さらに好ましい態様によれば、上記一般式(II)において、R11及びR12のいずれか一方がアシルオキシ基であり、他方が水素原子であり;R13が水素原子であり;R14がアシル基であり;R15及びR16が水素原子であり;R17が-CH2-OR18であり、R18が水素原子、アルキル基、又はアシル基である上記の医薬が提供される。
別の観点からは、本発明により、上記の一般式(I)又は(II)で表される化合物を有効成分として含むカスパーゼ1活性化阻害剤;上記の一般式(I)又は(II)で表される化合物を有効成分として含むインフラマソーム形成阻害剤;上記の一般式(I)又は(II)で表される化合物を有効成分として含むインフラマソーム経路阻害剤が提供される。
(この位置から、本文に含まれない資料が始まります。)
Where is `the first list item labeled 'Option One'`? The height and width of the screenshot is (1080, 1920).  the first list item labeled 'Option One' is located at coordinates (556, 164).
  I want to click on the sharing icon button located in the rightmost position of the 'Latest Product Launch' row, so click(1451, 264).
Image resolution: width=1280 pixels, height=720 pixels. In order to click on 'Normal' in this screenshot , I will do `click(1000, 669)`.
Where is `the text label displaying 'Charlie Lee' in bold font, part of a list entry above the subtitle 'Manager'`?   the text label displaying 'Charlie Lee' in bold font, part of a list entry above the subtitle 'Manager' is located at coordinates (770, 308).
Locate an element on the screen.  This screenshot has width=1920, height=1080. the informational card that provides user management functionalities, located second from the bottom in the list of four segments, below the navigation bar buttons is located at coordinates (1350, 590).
さらに別の観点からは、本発明により、上記一般式(I)又は(II)で表される化合物の上記医薬又は上記阻害剤の製造のための使用;カスパーゼ1活性化に起因する疾患の予防及び/又は治療方法であって、上記一般式(I)又は(II)で表される化合物の予防及び/又は治療有効量をヒトを含む哺乳類動物に投与する工程を含む方法;ヒトを含む哺乳類動物の生体内においてインフラマソームの形成を阻害する方法であって、上記一般式(I)又は(II)で表される化合物の有効量をヒトを含む哺乳類動物に投与する工程を含む方法が提供される。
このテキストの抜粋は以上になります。